Search every Christopher Nolan film by meaning. Type a scene, a person, an object, or a colour — Nolan finds the matching stills across the director's twelve films. No tags, no keywords: it understands what you mean.
A small showcase of multimodal embeddings + semantic search on the Cloudflare developer
platform. Stills are embedded with Google Gemini (gemini-embedding-2) and searched with
Cloudflare Vectorize — text and images share one vector space, so a typed description finds
the frames it looks like.
Live demo: https://nolan.kennethfi646-410.workers.dev
┌──────────────────────────────────────────────────────────┐
"rain at │ Worker (Hono + React Router on Cloudflare Workers) │
night" ───▶ │ │
│ 1. embed the query → AI Gateway → Gemini embedding-2 │
│ (1536-d, multimodal space) │
│ 2. nearest neighbours → Vectorize (cosine, top-K) │
│ 3. join metadata → D1 (Drizzle ORM) │
│ 4. stream stills → R2 (private, opaque ids) │
└──────────────────────────────────────────────────────────┘
Every still in the corpus was embedded once with Gemini and upserted into Vectorize. At query time the same model embeds the search text into the same space, Vectorize returns the closest frames by cosine similarity, and their metadata is joined from D1. Because Gemini's embeddings are multimodal, a text query and an image live in one shared space — searching by meaning "just works".

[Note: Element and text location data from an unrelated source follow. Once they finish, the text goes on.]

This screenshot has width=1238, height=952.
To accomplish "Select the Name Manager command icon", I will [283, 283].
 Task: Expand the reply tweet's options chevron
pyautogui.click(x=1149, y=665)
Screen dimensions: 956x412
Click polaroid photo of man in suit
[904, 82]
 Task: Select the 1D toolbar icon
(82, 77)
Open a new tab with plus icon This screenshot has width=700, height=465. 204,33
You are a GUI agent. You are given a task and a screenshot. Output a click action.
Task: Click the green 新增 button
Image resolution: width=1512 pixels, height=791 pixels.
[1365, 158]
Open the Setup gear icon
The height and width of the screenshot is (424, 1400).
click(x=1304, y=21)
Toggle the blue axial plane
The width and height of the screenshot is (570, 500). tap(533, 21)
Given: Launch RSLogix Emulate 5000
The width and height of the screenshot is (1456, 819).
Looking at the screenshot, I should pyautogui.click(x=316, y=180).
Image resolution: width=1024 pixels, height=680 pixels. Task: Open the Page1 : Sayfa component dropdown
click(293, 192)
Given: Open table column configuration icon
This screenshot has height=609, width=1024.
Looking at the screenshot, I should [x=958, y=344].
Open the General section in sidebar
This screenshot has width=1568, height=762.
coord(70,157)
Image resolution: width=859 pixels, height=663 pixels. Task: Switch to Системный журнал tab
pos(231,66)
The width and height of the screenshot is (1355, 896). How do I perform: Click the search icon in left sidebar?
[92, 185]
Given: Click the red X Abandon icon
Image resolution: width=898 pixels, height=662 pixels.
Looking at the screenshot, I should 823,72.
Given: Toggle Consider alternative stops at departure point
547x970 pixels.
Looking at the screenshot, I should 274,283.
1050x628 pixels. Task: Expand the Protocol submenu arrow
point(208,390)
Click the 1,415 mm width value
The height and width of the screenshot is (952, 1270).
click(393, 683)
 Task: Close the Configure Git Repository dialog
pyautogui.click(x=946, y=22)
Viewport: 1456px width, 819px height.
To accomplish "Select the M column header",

- Natural-language semantic search — "a lone figure against vast emptiness", "warm tungsten interior", "spinning top on a table" — ranked by visual meaning, not keywords.
- Results across the whole filmography — a single query surfaces matching frames from multiple films at once, in a responsive grid with a lightbox.
- A calm, motion-driven UI — a drifting wall of stills on the idle screen, staggered
result reveals, and a spring lightbox (Motion /
motion/react).
- Full-stack React on Cloudflare Workers — React Router v7 (SSR) + Hono for the JSON API
- Google Gemini
gemini-embedding-2via Cloudflare AI Gateway (caching, observability) - Cloudflare Vectorize — 1536-d cosine index with filterable metadata
- Cloudflare D1 + Drizzle ORM — frame metadata (no raw SQL)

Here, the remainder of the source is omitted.